#### ИСТОЧНИК:
· · · ·

— Хорошо, хорошо, — пробурчал Сербин. — Но это не главное… Хотя если у вас есть возможности, думаю, ЦК возражать не будет. Передайте Василию Гавриловичу, что 18 ноября, в канун второй годовщины Дня сталинской артиллерии, будет опубликован Указ Президиума Верховного Совета СССР о награждении ЦАКБ орденом Ленина.
Кого не обрадует такое сообщение? Я понял, что приглашение в ЦК было вызвано подготовкой документов для представления ЦАКБ к награде. Иван Дмитриевич был приветлив, но на этот раз торопился и не так дотошно расспрашивал о наших делах. И я ему не успел сообщить о том, что Грабин создал мозговой центр для разработки новых проектов по всему спектру артиллерийского вооружения Красной Армии. В его составе: Е. А. Сайкин — железнодорожная дальнобойная артиллерия; П. И. Дребезгов — крупнокалиберные полевые пушки; Р. Ф. Черкасов — крупнокалиберные пушки-гаубицы; А. Е. Хворостин — дивизионная артиллерия; В. И. Норкин — противотанковая и динамореактивная безоткатная артиллерия; В. Ф. Козлов — автоматическая и зенитная артиллерия; В. А. Рождов — танки и самоходные орудия.
Срединный месяц зимы пожаловал к нам снежным и лихо холодным. Но мы этого уже не замечали. Нас грели не только котельная, но и ожидания скорой Победы. Даже зачерствевшие скептики, и те перестали сомневаться.
Поздний вечер. Калининград продолжал дышать своими трубами, высунутыми из затемненных окон. Что и кто за ними? Кто-то, видимо, после работы на железной «буржуйке» греет чай или бесстрашная мать только что вернулась из леса с вязанкой хвороста за плечами и варит своим малышам долгожданную картофельную похлебку.
Ночь темна и глуха. Город будто вымер и растворился в безмолвной тишине. Редко увидишь человека, тяжело бредущего с работы. Скорбь и страхи пережитых лет с бомбами над головой, эвакуация завода с сопутствующими ей суматохой и преступлениями корыстолюбцев иной раз полоснут болью в сердце, тут же угаснут. Теперь у каждого человека молодого города, как у всех советских людей одна мечта, одно желание — скорей бы конец войне.
Василий Гаврилович поздравил с праздником по телефону. И спросил, много ли работников ЦАКБ участвовало в демонстрации в Мытищах? Когда я сказал: «По мощности наша колонна была второй», — ему это очень понравилось.
Василий Гаврилович попросил вечером часа два побыть на объекте. Сам он собирался ехать в Кремль на правительственный прием.

· · · ·

#### ИСХОДНЫЕ ДАННЫЕ:
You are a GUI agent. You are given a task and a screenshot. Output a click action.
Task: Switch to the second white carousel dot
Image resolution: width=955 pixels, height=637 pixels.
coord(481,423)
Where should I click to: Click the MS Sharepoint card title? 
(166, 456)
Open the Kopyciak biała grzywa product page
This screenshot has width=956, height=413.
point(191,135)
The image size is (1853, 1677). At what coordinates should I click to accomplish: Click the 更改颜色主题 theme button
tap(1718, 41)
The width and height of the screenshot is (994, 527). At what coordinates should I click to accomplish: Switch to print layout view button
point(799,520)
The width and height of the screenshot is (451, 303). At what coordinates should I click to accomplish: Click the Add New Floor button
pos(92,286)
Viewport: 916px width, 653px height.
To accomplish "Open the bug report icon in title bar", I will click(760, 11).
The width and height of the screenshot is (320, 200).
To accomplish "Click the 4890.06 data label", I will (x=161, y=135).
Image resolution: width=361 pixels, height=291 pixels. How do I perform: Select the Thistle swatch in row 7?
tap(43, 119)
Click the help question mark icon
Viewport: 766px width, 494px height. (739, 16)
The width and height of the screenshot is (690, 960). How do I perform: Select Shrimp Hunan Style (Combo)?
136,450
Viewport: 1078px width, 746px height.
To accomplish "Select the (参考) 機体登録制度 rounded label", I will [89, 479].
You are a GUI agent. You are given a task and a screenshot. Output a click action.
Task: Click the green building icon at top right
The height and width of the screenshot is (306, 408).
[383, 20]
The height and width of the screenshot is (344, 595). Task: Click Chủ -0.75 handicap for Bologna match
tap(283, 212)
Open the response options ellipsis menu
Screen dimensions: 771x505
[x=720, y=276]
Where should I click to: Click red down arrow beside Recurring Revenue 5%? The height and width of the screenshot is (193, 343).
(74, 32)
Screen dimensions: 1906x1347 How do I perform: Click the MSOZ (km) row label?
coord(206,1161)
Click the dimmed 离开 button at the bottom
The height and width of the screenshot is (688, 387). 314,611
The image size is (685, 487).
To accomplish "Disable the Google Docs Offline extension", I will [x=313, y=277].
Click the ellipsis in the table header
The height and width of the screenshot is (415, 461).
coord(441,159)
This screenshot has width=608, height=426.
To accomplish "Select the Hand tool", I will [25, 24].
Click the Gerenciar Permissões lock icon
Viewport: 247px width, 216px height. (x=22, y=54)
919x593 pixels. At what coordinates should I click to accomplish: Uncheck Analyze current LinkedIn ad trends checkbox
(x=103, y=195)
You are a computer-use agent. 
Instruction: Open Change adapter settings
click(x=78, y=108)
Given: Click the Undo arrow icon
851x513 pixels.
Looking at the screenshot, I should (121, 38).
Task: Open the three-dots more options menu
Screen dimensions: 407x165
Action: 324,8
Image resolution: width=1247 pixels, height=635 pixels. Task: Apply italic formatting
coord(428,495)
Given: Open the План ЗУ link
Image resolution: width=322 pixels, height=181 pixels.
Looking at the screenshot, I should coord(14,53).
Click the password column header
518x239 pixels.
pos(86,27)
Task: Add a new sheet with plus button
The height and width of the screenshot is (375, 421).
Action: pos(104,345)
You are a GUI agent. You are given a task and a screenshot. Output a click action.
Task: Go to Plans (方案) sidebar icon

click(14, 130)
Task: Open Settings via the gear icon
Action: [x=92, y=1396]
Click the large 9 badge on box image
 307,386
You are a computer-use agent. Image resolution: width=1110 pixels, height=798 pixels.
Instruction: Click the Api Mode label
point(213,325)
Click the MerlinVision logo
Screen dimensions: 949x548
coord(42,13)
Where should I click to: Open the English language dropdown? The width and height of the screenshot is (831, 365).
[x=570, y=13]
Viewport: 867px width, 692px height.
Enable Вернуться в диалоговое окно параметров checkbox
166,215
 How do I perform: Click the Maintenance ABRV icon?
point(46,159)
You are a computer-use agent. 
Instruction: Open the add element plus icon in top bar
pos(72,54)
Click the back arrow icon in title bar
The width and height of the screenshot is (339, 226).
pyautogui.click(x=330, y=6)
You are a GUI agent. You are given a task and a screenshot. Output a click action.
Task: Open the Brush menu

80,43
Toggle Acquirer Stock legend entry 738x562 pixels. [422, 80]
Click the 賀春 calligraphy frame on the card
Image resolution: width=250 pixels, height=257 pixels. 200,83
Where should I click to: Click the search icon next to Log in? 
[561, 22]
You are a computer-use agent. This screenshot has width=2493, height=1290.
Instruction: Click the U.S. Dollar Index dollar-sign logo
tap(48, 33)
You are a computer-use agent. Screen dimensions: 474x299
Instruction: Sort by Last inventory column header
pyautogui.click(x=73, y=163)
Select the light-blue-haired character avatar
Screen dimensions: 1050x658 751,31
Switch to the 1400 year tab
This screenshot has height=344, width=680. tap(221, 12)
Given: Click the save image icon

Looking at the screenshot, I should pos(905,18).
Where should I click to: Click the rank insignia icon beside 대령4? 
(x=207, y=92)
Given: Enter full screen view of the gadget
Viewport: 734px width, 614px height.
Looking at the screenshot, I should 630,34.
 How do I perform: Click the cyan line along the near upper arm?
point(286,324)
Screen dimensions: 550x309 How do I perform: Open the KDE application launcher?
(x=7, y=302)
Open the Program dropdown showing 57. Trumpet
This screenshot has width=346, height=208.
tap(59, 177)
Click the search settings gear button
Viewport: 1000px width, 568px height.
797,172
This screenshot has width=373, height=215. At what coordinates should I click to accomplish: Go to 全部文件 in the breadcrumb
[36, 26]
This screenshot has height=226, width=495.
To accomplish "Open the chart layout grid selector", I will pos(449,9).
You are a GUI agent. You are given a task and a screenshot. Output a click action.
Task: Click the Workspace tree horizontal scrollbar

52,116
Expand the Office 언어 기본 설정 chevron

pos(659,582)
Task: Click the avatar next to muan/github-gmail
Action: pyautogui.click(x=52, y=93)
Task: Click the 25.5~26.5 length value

· · · ·

#### ВОПРОСЫ И ЗАДАНИЯ:
a - Ответьте на вопросы по отрывку о ЦАКБ:
(i) Когда, по словам Сербина, будет опубликован указ о награждении ЦАКБ орденом Ленина?
(ii) Кто в мозговом центре Грабина отвечал за танки и самоходные орудия?
(iii) Куда Василий Гаврилович собирался поехать вечером?
b - Допишите продолжение отрывка о ЦАКБ после его последнего предложения.
Записи здесь никакой роли не играют.

#### ОТВЕТЫ ПО ЗАДАНИЯМ:
a -
(i) 18 ноября, в канун второй годовщины Дня сталинской артиллерии.
(ii) В. А. Рождов.
(iii) В Кремль на правительственный прием.

b -
Три часа ночи. Дежуривший на подоконнике открытого окна «Рекорд» разбудил меня. Юрий Левитан громоподобно и торжественно возвестил народам всей планеты о безоговорочной капитуляции фашистской Германии!..
Все люди глубоко вздохнули. Наконец-то наступил мир. В окнах большинства домов Калининграда, получивших к майскому празднику электричество, засветились огни.
Как мальчишка, бегу на завод. Здесь уже теплится запах родной земли и распустившихся листьев ольхи и березы. Влетаю в кузницу. Не успел перевести дыхание, как ко мне подбежали две пожилые женщины. Они бесцеремонно целуют меня. Одна из них, со сморщенным лицом, заплакала в голос. За ней и другая ударилась в рев. Их плечи тряслись от радостных рыданий. Одна сдернула с головы черный платок и стесняясь закрыла им лицо. Поздравив женщин с Победой, я поспешил в механический цех. Рабочие улыбаются, молча приветствуют, поднимая вверх руки. Гудят станки, гремят и грохочут только им присущими звуками мостовые краны… И в этот миг ожил заводской радиоузел. Он на всю мощь заговорил и загремел под крышей цеха. Музыка Победы брала за душу и сердце, распирала грудь.
Утром комнаты парткома распахнули все три окна. На подоконник поставили радиолу. На утрамбованной земле у проходной завода начались танцы. В партийном комитете было людно, как в день приезда в ЦАКБ сталинградцев и горьковчан. Видеть веселые лица — ни с чем не соизмеримое удовлетворение сопричастности к делу, которое совершено этими людьми.
Члены партийного комитета попеременно были среди пляшущих и голосивших разные песни людей. Так продолжалось до праздничного салюта из тысячи орудий.
День выдался сухим и теплым, готовимся к весенней посевной. Перекапываем огороды. Через неделю начнем посадку картофеля.
Шумит городской базарчик. Закупаю семена. Один наперсток репы — пять рублей, каждые две чайные ложки моркови, укропа, свеклы, огурцов по десять рублей. Горох, бобы по семь рублей порция. Цены, конечно, бешеные, а куда ты денешься. Семена во всем городе продает одна старушка. Только бы взошли!..
Толкучка в клетушке рынка так бродит от белых платков и панам, картузов и кепок, что в глазах рябит. Кое-где мелькают и солдатские пилотки. Чего только не продают в толпе! Вон молодой парень предлагает килограммовый, а то и потяжелее, бронзовый подсвечник с бывшего купеческого стола, а залихватского вида мужик не к сезону продает тулуп. Просит сто рублей. Чудак, кому он нужен теперь? А он надеется его сбыть.